As for Colbert, he said, “Never pick your fights with people who buy ink by the barrel.”

He is proud of putting attention on at-risk kids, which included the “schools-to-prison pipeline,” in which low-income and minority kids are more often criminalized by zero tolerance policies than their peers. In particular, Tedesco said he was proud of the Economically Disadvantaged

Students Performance Task Force, a board committee he led that sought to focus attention on suspension rates and improve academic tracking policies – placement of kids into advanced classes – that Tedesco and others felt hindered at-risk kids more than helped them.

Tedesco pointed to lowered suspension rates and increased enrollment in advanced math classes as evidence that the task force’s work yielded results.
For instance, enrollment in Algebra I in middle school went up in Wake from 3,322 students in the 2009-10 school year to 6,482 students 2011-12, according to the task force’s documents. Suspensions have been declining. In the 2009-10 school year, there were 20,244 suspensions.
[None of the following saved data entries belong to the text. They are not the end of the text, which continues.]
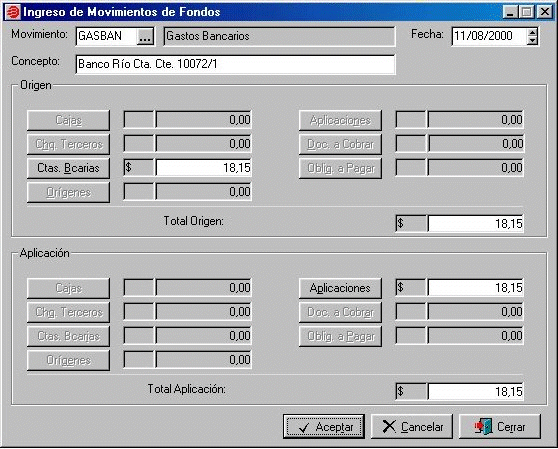Click the Cancelar button with X icon

tap(412, 426)
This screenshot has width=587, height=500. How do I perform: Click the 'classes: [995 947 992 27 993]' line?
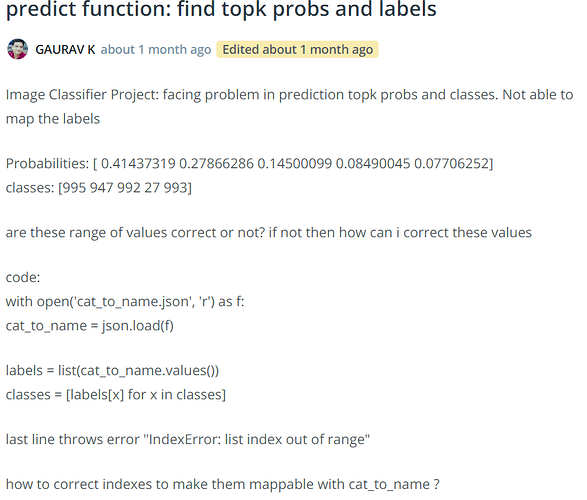[98, 188]
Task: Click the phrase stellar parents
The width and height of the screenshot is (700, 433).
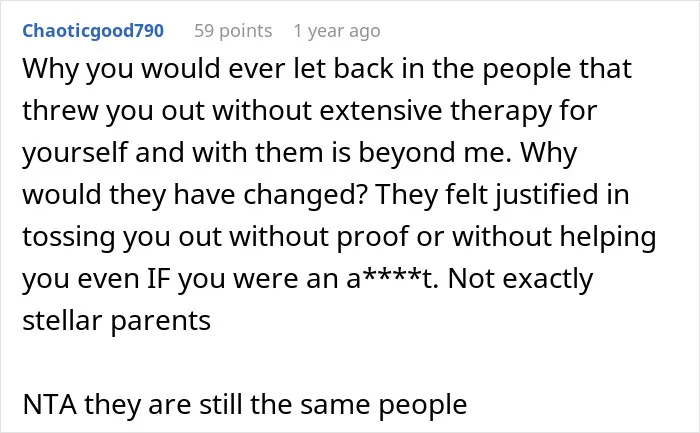Action: point(117,321)
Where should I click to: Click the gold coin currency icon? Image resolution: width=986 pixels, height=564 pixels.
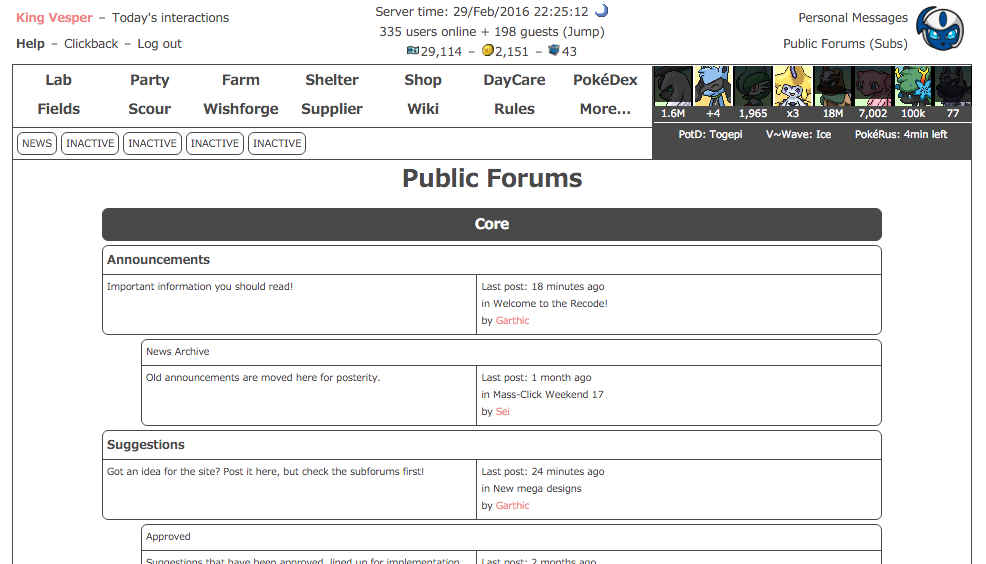point(487,51)

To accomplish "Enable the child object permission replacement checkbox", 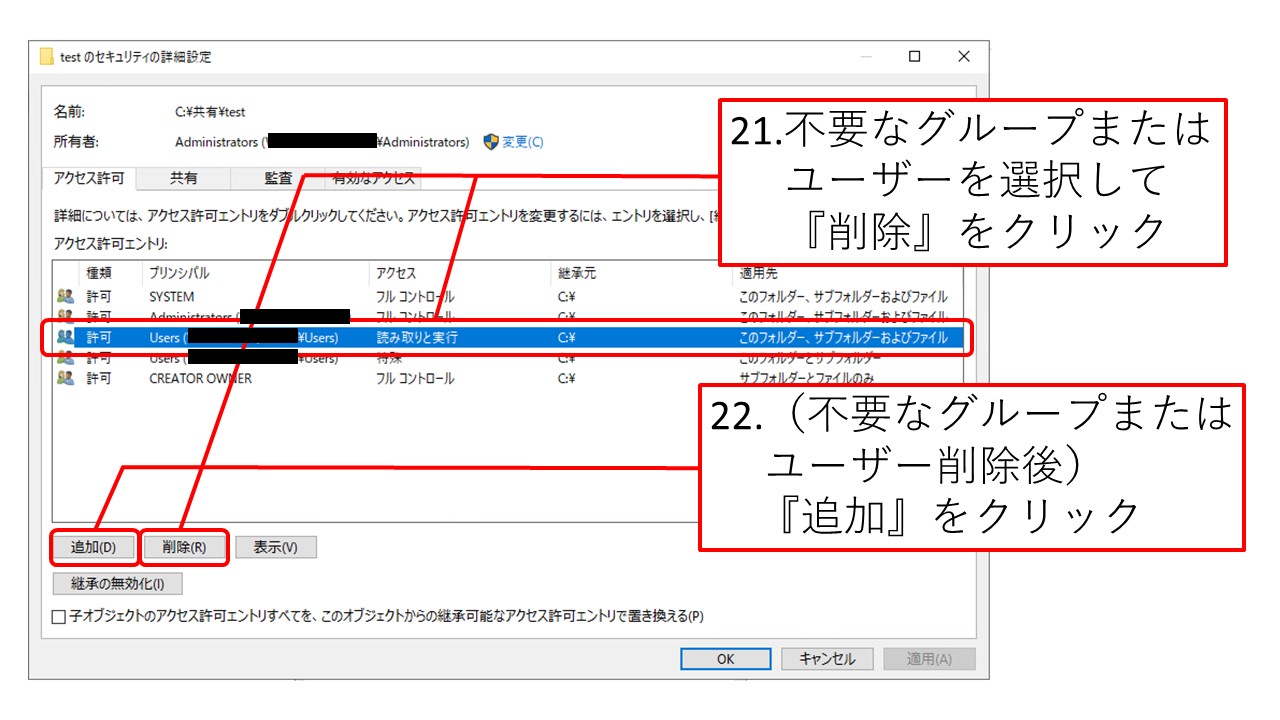I will click(x=59, y=617).
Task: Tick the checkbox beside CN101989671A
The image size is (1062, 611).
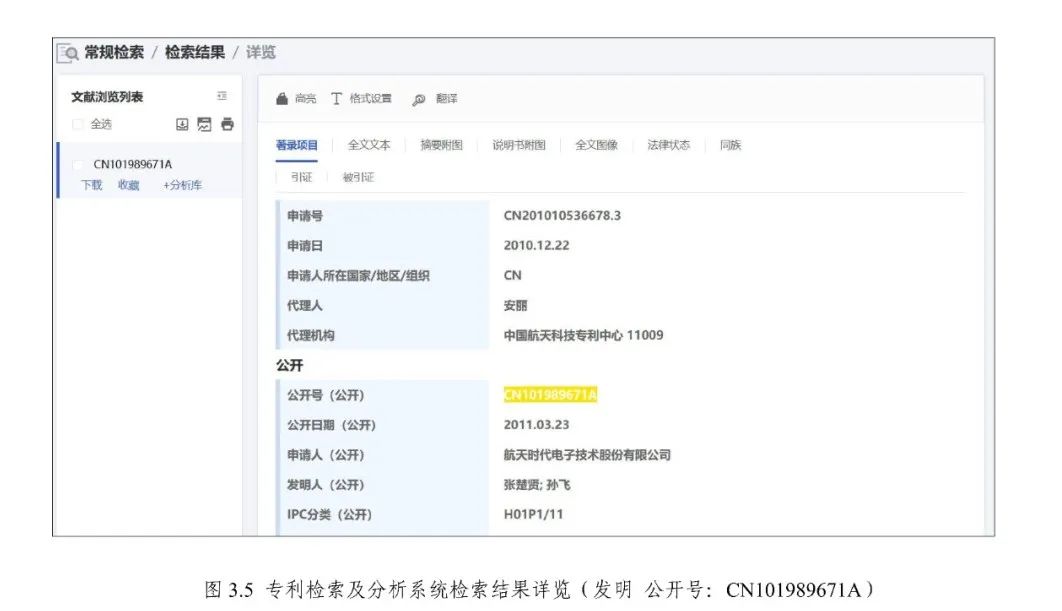Action: (x=78, y=165)
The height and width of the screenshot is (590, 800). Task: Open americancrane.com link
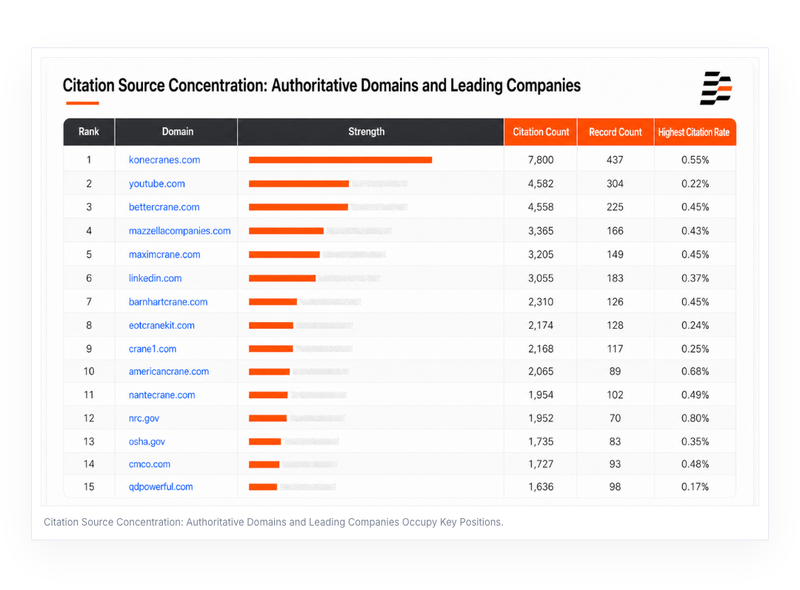[168, 371]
In the 2010-11 school year, there were 17,737 suspensions.

Shila Nordone, an N.C. State University assistant professor who worked with Tedesco on the task force, defended him.
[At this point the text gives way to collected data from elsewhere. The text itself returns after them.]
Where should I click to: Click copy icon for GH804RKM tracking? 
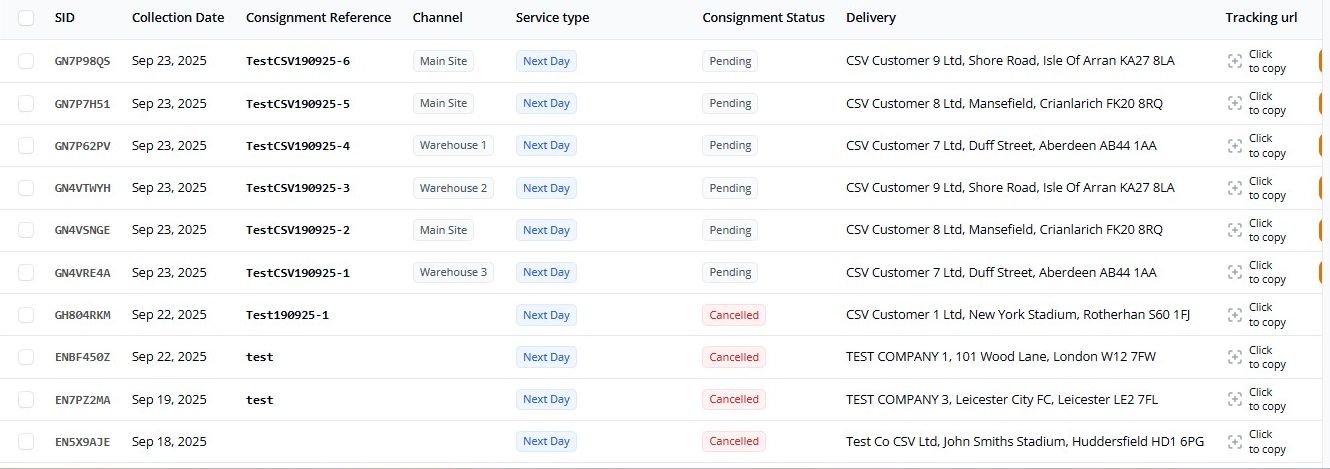pos(1235,315)
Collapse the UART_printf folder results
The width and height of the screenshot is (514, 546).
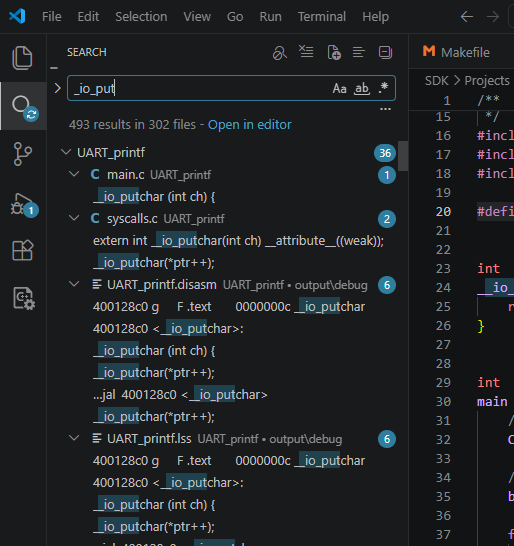65,152
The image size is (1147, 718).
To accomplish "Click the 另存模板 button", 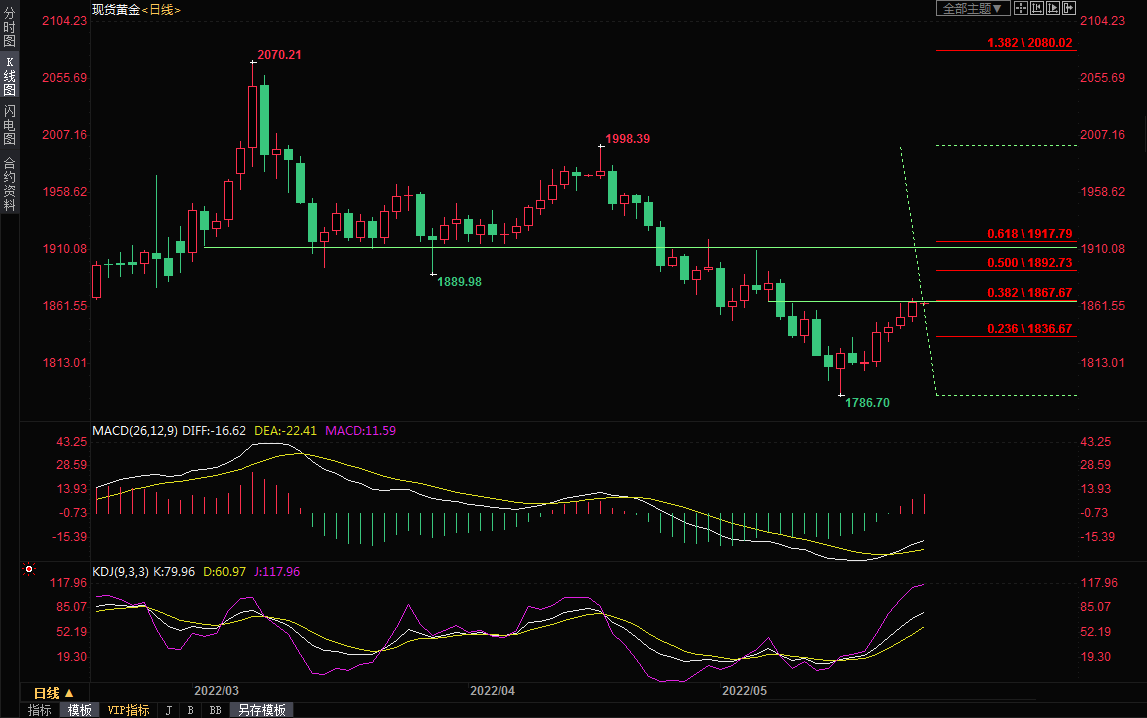I will point(262,710).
“John should be viewed as an education reformer, not as a Republican who is out to destroy public education,” Nordone wrote in an e-mail exchange. “The belief is that [economically disadvantaged] kids enter school so far behind that they can’t catch up. The reality is that through our tracking policies we actually create a system where children are not given the chance to grow to their maximum potential.”

“A lot of people who participated in the process saw we had more in common than not,” Tedesco said.

Unfortunately, participation was missing from some key figures, he said, including The Rev. William Barber, president of the North Carolina NAACP.

“Rev. Barber wasn’t coming to the ED task force meetings,” Tedesco said. “He didn’t stay in the process.”

On that issue and others, Tedesco returned again and again during his interview to the problem of a huge school system overseeing the problems of individual communities as disparate as Cary, Garner and downtown Raleigh — to the problems of individual students.

“My concern was never how good we looked on paper. My concern was how good our kids were doing,” he said.

This concern seems to have been an outgrowth of Tedesco’s family history. The oldest of six children, Tedesco, 38, cared for his siblings while growing up in the Pittsburgh area in low-income neighborhoods. His mother died nine years ago. His father was a steel mill worker who retired early and moved down to North Carolina.

Tedesco and other members of the family followed his father to North Carolina. Tedesco settled in Garner with his wife, Jennifer, their son and his little sister, who lived with them and is now headed off to college.

After his term ends, Tedesco plans to spend time with his family. He’ll work with his brother, Mike, in the Cary office of Appraisal Nation, a national real estate appraisal company. Tedesco said he spent about $40,000 of his savings during his school board term, and gained about 40 pounds. The difference shows in his photos – an ID tag for Wake schools taken years ago shows a younger, leaner Tedesco, with more hair.

He said he and his family need time to refresh and re-focus.

“If I’m not good to my own family, then how can I help other people’s?” he said. “And who knows? I might run again in 2016.”

Some might not be so eager to see his return.

“When does he plan on moving out of North Carolina and does he need help packing???” one @JohnPComer, a Raleigh activist, wrote on Twitter recently.

To which Tedesco replied, as he has to others goading him to move away: “No need to worry about me packing up. I plan on staying for life to raise my family, build my business and support my community.”

“I look at the labels in my life. People growing up said I wasn’t going to be anything,” Tedesco said. “People called me a street rat. I’ve seen hundreds of labels. I’ve been called racist. I’ve been called a hero. Rich. Segregationist. Common man. Hero.”

“I want that every child is positioned and supported to reach their full potential,” he said.